- _Data for analysis_
· · · · · · ·
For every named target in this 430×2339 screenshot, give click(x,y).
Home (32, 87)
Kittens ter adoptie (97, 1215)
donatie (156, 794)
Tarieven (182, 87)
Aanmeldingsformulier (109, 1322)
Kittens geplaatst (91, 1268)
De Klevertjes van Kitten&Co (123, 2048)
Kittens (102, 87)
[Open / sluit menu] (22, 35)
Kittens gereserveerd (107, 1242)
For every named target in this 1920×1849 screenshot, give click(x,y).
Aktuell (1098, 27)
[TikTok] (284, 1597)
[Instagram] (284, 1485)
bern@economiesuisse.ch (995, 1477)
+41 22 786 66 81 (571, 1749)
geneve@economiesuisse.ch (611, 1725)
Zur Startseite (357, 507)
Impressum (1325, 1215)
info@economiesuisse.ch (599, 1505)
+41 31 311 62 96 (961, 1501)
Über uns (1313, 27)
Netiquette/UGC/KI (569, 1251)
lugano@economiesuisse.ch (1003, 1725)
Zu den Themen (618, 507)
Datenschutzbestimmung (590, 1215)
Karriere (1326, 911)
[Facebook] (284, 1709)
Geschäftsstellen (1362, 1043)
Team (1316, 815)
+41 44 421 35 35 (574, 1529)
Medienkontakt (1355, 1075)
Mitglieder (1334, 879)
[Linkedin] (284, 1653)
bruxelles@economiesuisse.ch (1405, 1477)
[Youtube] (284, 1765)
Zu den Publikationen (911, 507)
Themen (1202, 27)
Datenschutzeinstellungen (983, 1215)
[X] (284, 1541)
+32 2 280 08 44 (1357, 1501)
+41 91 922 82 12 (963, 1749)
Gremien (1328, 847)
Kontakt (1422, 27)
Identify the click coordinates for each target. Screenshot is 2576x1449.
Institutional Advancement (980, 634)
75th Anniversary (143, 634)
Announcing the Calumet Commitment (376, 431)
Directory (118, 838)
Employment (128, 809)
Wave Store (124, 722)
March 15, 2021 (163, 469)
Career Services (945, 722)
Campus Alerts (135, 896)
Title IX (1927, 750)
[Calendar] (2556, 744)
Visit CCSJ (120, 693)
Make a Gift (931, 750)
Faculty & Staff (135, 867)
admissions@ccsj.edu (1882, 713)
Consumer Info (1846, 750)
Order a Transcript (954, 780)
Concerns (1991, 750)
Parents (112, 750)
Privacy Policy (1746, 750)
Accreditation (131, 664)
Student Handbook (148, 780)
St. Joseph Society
· · · · · · ·
- _Exercise directions_
Nothing but a number is expected here: say how many lines in the material hold "every".

- _Answer box_
2